Segment Start: Records
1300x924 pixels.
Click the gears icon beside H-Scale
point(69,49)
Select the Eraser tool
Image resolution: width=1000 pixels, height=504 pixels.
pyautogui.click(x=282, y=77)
Segment End: Records
(Task item): Every line of the listing should be given again exactly.

(Exercise answer):
1300x924 pixels.
Click the gears icon beside H-Scale
point(69,49)
Select the Eraser tool
Image resolution: width=1000 pixels, height=504 pixels.
pyautogui.click(x=282, y=77)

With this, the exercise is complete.